The basic reason is simple enough. Too much milk is being produced and, as has been noted many a time in this column and elsewhere, the most basic law of supply and demand applies to food - one per cent over-supply reduces prices, one per cent under raises them. And milk supply is well over one per cent above demand.
One effect is to push dairy farming further towards what has already happened with, for example, pig and potato production. That is, fewer and fewer producers, those staying in business getting bigger and more specialised. The number of dairy farms in England has dropped below 10,000, half the number of a decade ago and less than one fifth of what it was in the 1960s. In Scotland, the number of dairy farmers hovers around 1,000, less than two thirds of a decade ago. But the number of cows increased by well over 9,000 last year to 173,283.
Dairy farming is best suited to the wetter west of Britain where winters – climate change notwithstanding – are milder and grass growth starts earlier.
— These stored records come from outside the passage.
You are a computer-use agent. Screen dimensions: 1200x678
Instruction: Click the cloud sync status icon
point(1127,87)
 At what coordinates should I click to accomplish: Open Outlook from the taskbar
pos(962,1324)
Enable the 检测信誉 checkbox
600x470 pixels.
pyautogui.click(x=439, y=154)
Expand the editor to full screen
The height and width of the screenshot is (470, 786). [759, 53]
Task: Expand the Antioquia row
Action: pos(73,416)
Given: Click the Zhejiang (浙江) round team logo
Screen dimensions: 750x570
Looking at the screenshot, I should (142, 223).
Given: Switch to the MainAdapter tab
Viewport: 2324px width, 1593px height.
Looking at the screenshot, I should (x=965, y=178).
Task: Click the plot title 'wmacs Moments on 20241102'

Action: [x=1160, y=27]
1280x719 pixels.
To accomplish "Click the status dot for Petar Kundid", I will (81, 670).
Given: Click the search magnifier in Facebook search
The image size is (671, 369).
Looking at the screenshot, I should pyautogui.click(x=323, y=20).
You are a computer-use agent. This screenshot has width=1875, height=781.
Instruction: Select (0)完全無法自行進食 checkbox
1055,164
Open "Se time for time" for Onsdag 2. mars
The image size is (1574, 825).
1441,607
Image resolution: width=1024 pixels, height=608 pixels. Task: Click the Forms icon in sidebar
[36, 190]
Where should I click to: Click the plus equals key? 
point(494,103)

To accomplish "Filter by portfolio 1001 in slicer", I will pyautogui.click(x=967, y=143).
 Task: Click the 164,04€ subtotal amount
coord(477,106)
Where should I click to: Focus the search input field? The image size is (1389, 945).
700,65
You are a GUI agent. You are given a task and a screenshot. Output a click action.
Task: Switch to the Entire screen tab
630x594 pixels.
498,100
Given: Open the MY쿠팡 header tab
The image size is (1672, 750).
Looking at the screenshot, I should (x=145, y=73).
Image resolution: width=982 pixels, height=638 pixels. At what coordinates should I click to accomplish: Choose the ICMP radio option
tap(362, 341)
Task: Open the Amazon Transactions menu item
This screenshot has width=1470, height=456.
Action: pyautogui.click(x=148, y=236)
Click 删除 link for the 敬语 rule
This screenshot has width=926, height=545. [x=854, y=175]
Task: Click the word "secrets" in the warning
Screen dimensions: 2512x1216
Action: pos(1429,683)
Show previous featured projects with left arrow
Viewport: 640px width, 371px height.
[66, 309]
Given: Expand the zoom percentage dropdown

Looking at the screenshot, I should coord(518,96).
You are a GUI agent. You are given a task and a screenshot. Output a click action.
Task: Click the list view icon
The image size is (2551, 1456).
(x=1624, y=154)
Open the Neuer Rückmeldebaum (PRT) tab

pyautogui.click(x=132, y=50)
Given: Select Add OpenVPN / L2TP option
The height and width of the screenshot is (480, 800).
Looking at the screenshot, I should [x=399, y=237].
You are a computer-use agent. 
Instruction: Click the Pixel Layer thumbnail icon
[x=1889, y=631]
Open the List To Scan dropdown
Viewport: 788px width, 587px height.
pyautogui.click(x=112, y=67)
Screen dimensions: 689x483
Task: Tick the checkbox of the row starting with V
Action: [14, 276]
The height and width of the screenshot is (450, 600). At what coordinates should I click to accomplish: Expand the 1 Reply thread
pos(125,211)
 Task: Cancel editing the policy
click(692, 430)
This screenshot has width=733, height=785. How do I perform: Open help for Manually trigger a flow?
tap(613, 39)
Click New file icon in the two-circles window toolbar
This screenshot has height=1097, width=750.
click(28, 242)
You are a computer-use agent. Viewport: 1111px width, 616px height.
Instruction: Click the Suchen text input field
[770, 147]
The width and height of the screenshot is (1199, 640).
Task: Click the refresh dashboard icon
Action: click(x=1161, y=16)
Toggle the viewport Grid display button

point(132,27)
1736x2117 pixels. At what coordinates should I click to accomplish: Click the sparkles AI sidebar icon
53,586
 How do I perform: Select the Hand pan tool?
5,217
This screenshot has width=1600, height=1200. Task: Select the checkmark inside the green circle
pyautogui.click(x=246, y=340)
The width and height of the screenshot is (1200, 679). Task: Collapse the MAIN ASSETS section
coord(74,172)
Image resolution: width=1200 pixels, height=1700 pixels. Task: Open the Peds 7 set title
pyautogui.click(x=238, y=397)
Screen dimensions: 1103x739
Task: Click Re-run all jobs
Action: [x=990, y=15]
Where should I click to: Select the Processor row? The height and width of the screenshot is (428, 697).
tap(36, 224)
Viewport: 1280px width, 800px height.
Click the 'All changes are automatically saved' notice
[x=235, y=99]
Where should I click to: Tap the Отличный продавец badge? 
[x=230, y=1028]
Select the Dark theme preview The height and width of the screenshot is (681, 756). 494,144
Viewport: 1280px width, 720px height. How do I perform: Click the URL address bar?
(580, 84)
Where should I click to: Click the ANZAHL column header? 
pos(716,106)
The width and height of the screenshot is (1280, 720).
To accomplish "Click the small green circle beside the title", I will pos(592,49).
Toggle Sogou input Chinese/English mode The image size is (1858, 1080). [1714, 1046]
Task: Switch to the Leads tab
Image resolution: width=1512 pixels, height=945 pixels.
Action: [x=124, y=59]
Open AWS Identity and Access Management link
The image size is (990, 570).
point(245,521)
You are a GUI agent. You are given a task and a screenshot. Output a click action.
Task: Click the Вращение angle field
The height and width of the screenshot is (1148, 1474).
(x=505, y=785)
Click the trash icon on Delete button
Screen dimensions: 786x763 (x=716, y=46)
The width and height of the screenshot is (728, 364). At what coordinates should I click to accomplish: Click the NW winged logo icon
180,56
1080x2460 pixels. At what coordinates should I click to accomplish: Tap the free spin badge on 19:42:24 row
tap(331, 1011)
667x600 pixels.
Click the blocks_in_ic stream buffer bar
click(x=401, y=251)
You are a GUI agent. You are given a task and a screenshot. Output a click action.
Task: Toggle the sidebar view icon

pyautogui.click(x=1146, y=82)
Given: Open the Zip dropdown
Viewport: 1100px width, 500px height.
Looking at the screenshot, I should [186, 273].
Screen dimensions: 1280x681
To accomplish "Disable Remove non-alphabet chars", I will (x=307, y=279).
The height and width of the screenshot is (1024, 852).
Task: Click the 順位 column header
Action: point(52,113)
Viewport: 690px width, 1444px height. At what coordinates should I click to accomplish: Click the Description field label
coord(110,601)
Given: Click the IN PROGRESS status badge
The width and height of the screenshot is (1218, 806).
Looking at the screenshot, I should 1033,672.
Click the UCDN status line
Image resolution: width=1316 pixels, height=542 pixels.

Cows can get out to grass earlier in spring and stay out longer in autumn. That’s why almost 60% of Scotland’s dairy herds are in Ayrshire, Dumfriesshire and Lanarkshire.
The most recent statistics show that in our part of the world Berwickshire now has only two dairy herds, average size 443 cows; East Lothian has two herds, average size 316; Peeblesshire three herds, average 321; and Roxburghshire eight herds, average 293.
Not too many herds, a lot of cows, all well managed and productive and all, according to speakers at the recent Semex dairy conference in Glasgow, losing money.
The dairy depression can be exaggerated. As usual, when the general media gets hold of a story that the specialist press has been flagging up for months, there seems to be a need to pull heartstrings. One story I saw went for the plucky little family farm version, claiming that two thirds of dairy farmers are on family credit. I doubt that many are in that state.
But, as farmers and the NFU claim with increasing urgency, something must be done. The problem is that most milk is sold through supermarkets and every supermarket I can think of has big, big, problems of its own. The chances of succour from that direction in the way of higher prices paid to suppliers are approximately nil. The best hope for those who stay in business, and almost by definition they’re going to be the large-scale who plan to get bigger, is that total milk production will fall.